Task to complete: Set each line of the records down again exactly, please.

Records for processing:
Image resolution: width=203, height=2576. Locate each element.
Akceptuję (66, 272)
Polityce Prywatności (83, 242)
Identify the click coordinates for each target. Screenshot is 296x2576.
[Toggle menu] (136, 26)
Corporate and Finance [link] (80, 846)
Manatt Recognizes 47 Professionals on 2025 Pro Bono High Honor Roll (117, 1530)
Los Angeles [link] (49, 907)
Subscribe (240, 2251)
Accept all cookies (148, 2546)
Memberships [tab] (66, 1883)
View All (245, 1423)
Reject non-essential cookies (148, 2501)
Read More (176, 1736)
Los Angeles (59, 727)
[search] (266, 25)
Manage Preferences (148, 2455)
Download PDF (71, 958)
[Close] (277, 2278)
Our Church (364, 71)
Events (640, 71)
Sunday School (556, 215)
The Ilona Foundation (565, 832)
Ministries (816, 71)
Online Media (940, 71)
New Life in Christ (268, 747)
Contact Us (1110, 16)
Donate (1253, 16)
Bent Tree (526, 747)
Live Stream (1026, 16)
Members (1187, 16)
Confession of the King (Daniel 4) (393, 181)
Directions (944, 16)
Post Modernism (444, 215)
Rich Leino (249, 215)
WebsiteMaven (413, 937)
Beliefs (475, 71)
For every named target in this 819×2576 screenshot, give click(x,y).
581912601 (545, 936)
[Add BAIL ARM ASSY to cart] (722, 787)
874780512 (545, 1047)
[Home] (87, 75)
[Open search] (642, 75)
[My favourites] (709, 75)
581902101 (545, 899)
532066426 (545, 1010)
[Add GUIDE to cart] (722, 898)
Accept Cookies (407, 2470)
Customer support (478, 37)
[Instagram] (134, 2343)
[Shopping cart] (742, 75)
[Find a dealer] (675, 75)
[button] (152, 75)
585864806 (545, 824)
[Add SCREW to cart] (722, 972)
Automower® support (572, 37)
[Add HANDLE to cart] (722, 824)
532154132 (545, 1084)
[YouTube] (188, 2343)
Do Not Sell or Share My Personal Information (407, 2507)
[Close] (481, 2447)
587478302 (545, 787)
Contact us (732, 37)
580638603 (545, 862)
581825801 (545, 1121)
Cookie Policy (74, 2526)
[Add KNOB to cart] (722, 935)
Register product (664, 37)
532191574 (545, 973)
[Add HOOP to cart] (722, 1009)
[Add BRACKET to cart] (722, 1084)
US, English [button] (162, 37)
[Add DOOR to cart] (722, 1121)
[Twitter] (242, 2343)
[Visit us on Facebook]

Response to this exercise:
Image resolution: width=203, height=2576. Locate each element.
Akceptuję (66, 272)
Polityce Prywatności (83, 242)
Identify the click coordinates for each target. Screenshot is 296x2576.
[Toggle menu] (136, 26)
Corporate and Finance [link] (80, 846)
Manatt Recognizes 47 Professionals on 2025 Pro Bono High Honor Roll (117, 1530)
Los Angeles [link] (49, 907)
Subscribe (240, 2251)
Accept all cookies (148, 2546)
Memberships [tab] (66, 1883)
View All (245, 1423)
Reject non-essential cookies (148, 2501)
Read More (176, 1736)
Los Angeles (59, 727)
[search] (266, 25)
Manage Preferences (148, 2455)
Download PDF (71, 958)
[Close] (277, 2278)
Our Church (364, 71)
Events (640, 71)
Sunday School (556, 215)
The Ilona Foundation (565, 832)
Ministries (816, 71)
Online Media (940, 71)
New Life in Christ (268, 747)
Contact Us (1110, 16)
Donate (1253, 16)
Bent Tree (526, 747)
Live Stream (1026, 16)
Members (1187, 16)
Confession of the King (Daniel 4) (393, 181)
Directions (944, 16)
Post Modernism (444, 215)
Rich Leino (249, 215)
WebsiteMaven (413, 937)
Beliefs (475, 71)
For every named target in this 819×2576 screenshot, give click(x,y).
581912601 (545, 936)
[Add BAIL ARM ASSY to cart] (722, 787)
874780512 (545, 1047)
[Home] (87, 75)
[Open search] (642, 75)
[My favourites] (709, 75)
581902101 (545, 899)
532066426 (545, 1010)
[Add GUIDE to cart] (722, 898)
Accept Cookies (407, 2470)
Customer support (478, 37)
[Instagram] (134, 2343)
[Shopping cart] (742, 75)
[Find a dealer] (675, 75)
[button] (152, 75)
585864806 (545, 824)
[Add SCREW to cart] (722, 972)
Automower® support (572, 37)
[Add HANDLE to cart] (722, 824)
532154132 (545, 1084)
[YouTube] (188, 2343)
Do Not Sell or Share My Personal Information (407, 2507)
[Close] (481, 2447)
587478302 (545, 787)
Contact us (732, 37)
580638603 (545, 862)
581825801 (545, 1121)
Cookie Policy (74, 2526)
[Add KNOB to cart] (722, 935)
Register product (664, 37)
532191574 (545, 973)
[Add HOOP to cart] (722, 1009)
[Add BRACKET to cart] (722, 1084)
US, English [button] (162, 37)
[Add DOOR to cart] (722, 1121)
[Twitter] (242, 2343)
[Visit us on Facebook]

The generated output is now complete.